Semiconductors play an ever-increasing role in modern economies, with applications ranging from autonomous vehicles to artificial intelligence. America sees a secure and steady supply of chips as integral to its economic and national security. Current supply chains are heavily weighted in Asia, particularly in Taiwan. This is of special concern to America, as China has historically seen Taiwan as a wayward province which must be reunified with the mainland, even at great cost.

Should China gain control over Taiwan and stop shipments, it could bring the American economy to its knees. The Biden administration sees this as an existential threat and has commissioned a 100-day review of semiconductor supply chains. Calls will likely come out of this report to onshore semiconductor manufacturing.

Just as the chip shortage can be seen through the lens of geopolitics, Intel’s decision must be as well. The company’s stock has floundered since 2018, prompting both the hiring of Gelsinger and calls from activist shareholders to “go fabless”. The “fabless” model entails Intel designing cutting edge semiconductors and outsourcing all manufacturing to firms like TSMC. This is the opposite of what the Biden administration wants, which has asked Congress to approve a $50 billion subsidy to support American production of semiconductors. Intel hopes to manufacture chips for both its own use and TSMC’s big customers, such as Apple.

Intel is far from the only company that has bet on manufacturing in the Southwest. Robust internet infrastructure, cheap energy, transportation links to both Mexico and California, and a favourable regulatory environment all contribute to the region’s growing reputation as a manufacturing hub. Arizona specifically is a “right to work” state, making it harder for unions to form and facilitate collective action. Additionally, states like Arizona have historically offered generous tax breaks and subsidies to companies looking to set up large factories. The state’s governor, Doug Ducey, has proven highly pro-business, seeing regulation as inherently antithetical to a strong economy. Arizona also boasts a growing research and development scene for manufacturing technology at the university level.

Though all of these factors may cumulatively explain Intel’s decision, the region’s water insecurity may end up costly in the long run. The semiconductor manufacturing process is highly water intensive. It involves layers of conducting and insulating materials being deposited on the chips before patterns are etched into them to create circuits. This process takes hundreds of steps, many of which require ultrapure water as a medium for chemical reactions to take place in, and then for thorough rinsing before and after. The average semiconductor factory uses up to 15 million liters of water per day.

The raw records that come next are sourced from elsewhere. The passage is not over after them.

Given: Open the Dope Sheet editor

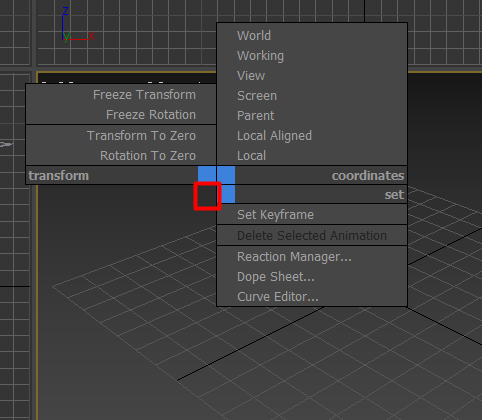Looking at the screenshot, I should point(312,277).
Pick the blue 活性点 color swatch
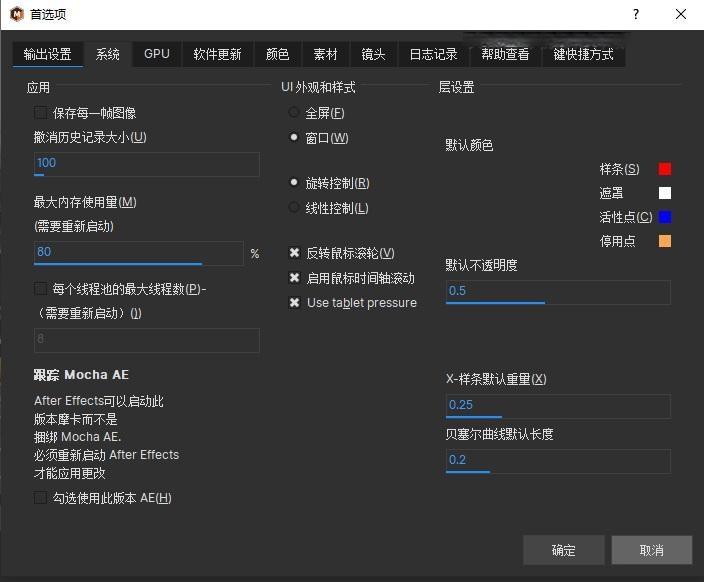 665,217

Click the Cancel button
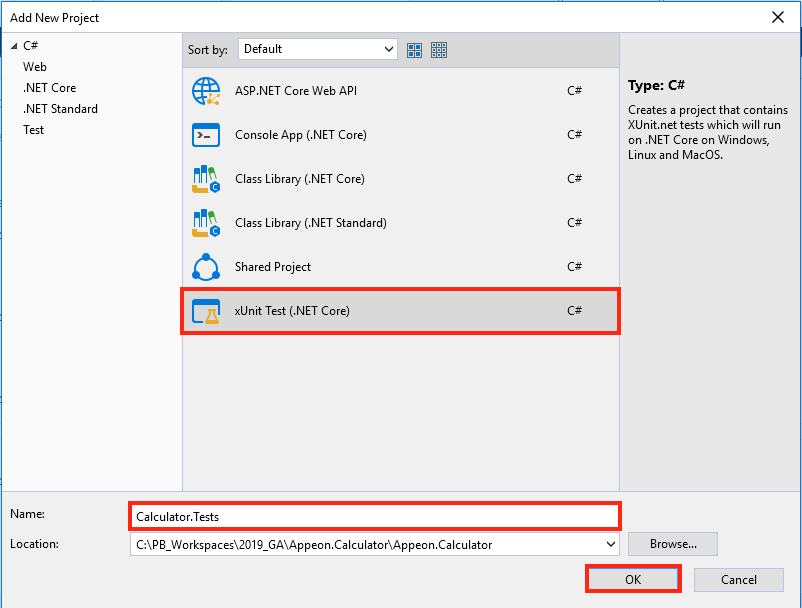pos(739,579)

42% of Arizona’s water supply comes from groundwater. This is effectively a non-renewable resource as water is being extracted from Arizona’s aquifers much more quickly than they are being filled up. The Colorado river represents 62% of the remainder. As previously stated, output of the river is expected to decrease substantially in the coming decades. Combine this with Arizona’s fast-expanding population, and the state’s unenviable position downriver of both Colorado and Utah, and you have substantial water security risk. This could lead to skyrocketing water bills for Intel.

Considering the useful life of Intel’s foundries is likely decades long, unless it has developed proprietary methods to slash water consumption by a big factor, it should consider future capital projects in water-abundant areas such as Michigan and Wisconsin.